--- Begin Supplied material ---
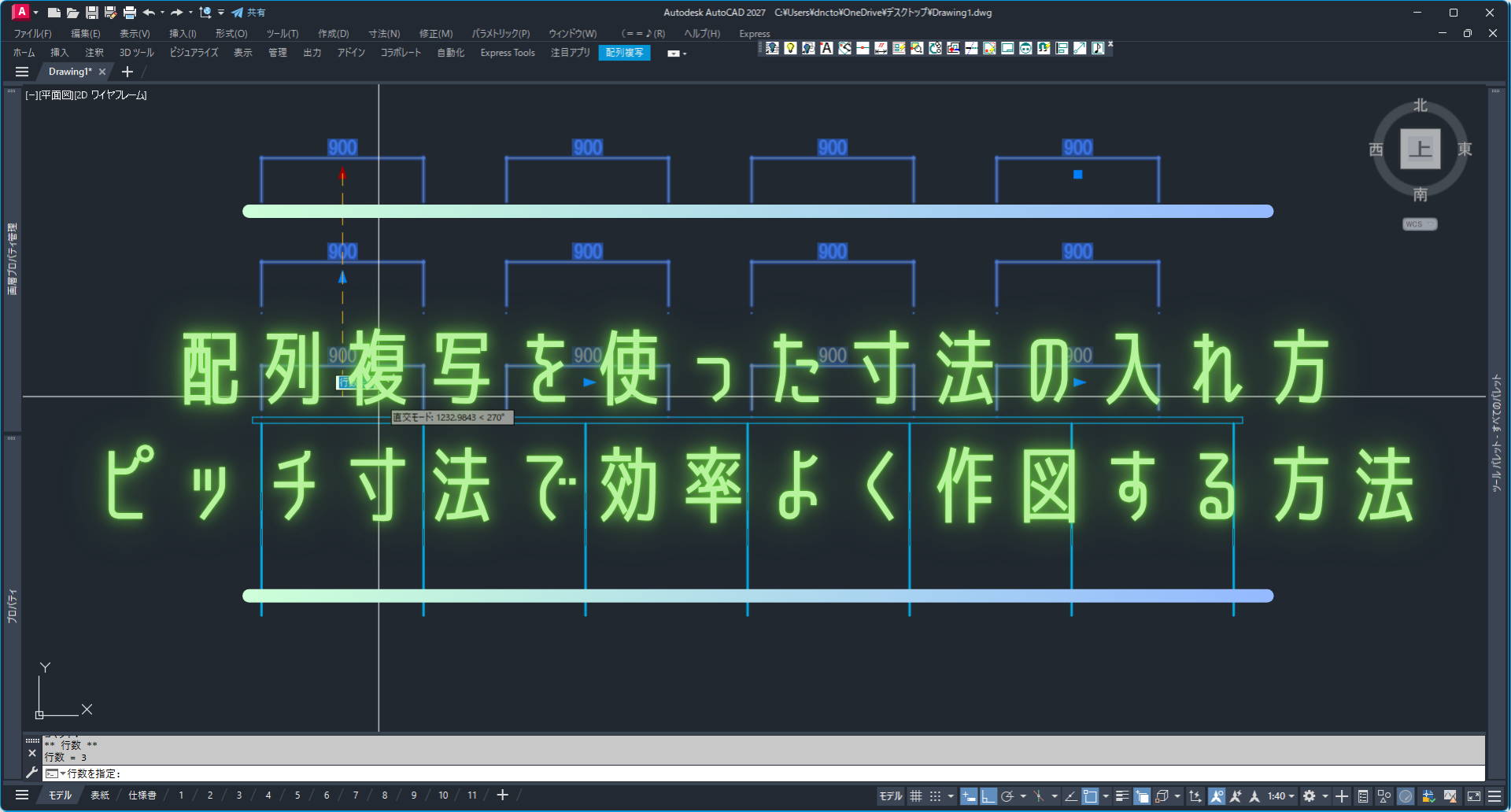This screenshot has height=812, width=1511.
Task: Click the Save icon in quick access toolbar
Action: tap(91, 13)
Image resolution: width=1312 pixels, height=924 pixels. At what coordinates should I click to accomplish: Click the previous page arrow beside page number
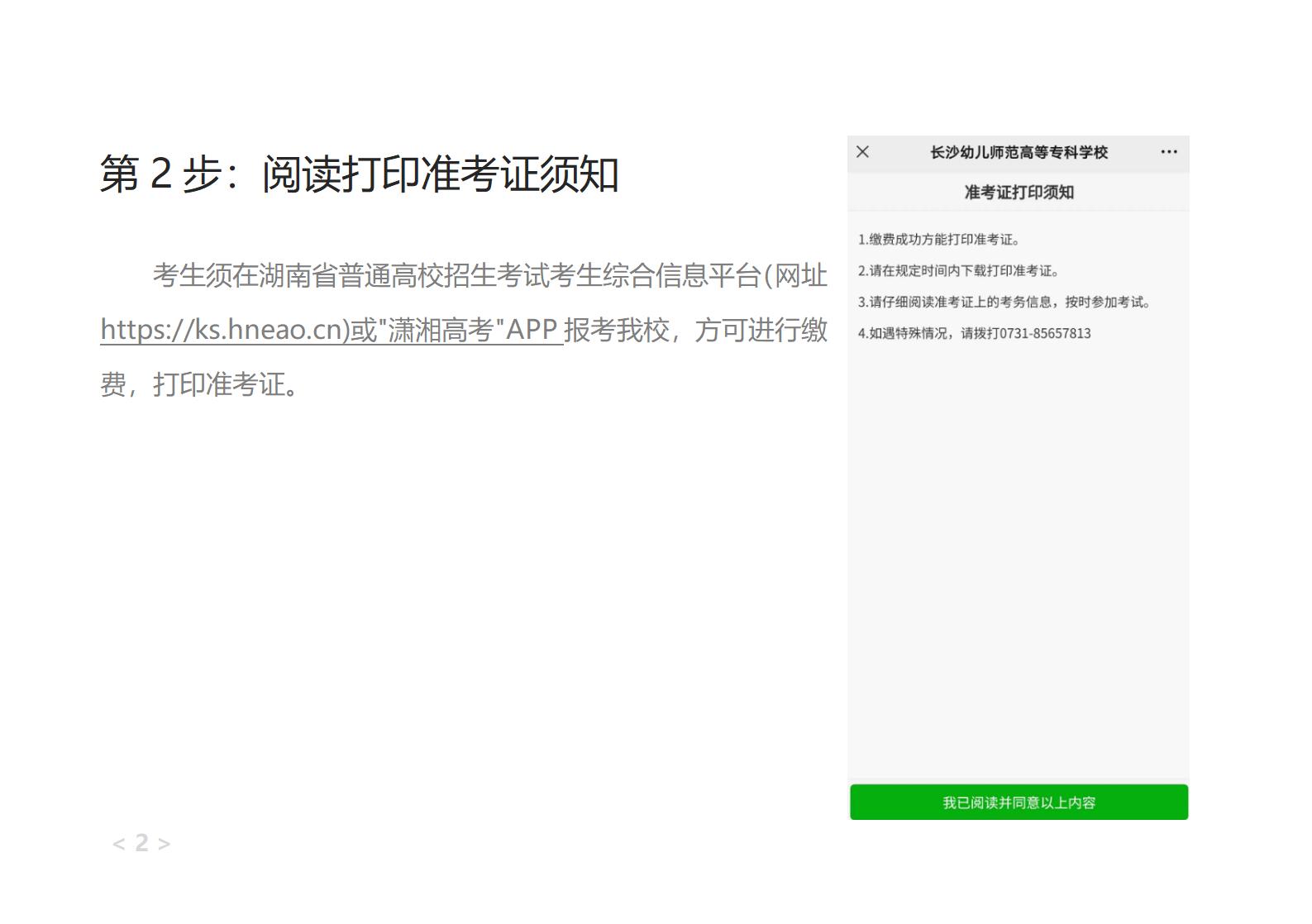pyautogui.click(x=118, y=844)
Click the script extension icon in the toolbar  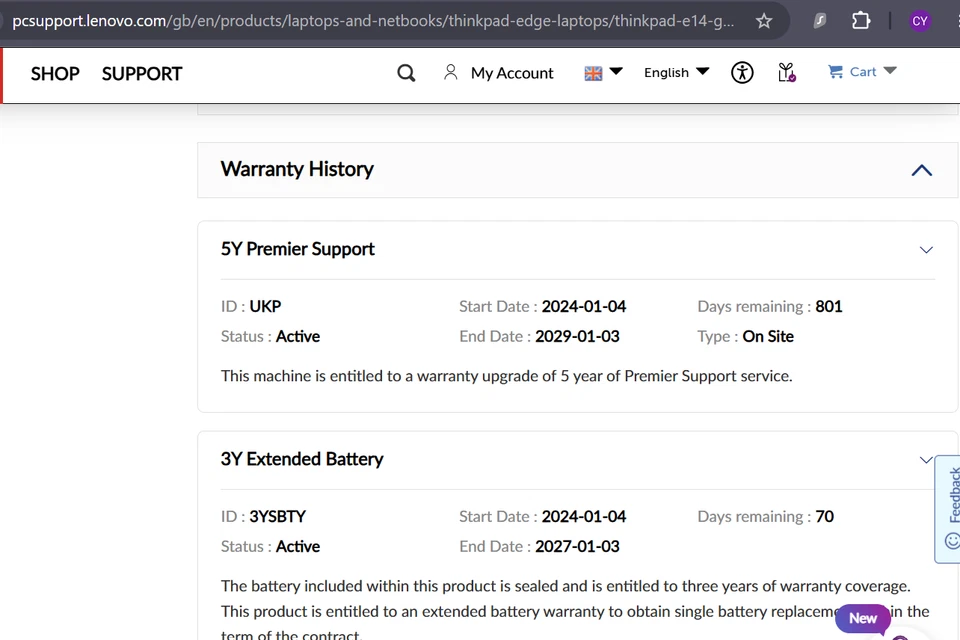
--- End Supplied material ---
■ **Exercise requirements**: Give the lines of the entries above as a numbered list, leaving out blank lines and the pictures.

■ **Expected output**:
1. This screenshot has height=812, width=1511.
2. Task: Click the Save icon in quick access toolbar
3. Action: tap(91, 13)
4. Image resolution: width=1312 pixels, height=924 pixels. At what coordinates should I click to accomplish: Click the previous page arrow beside page number
5. pyautogui.click(x=118, y=844)
6. Click the script extension icon in the toolbar  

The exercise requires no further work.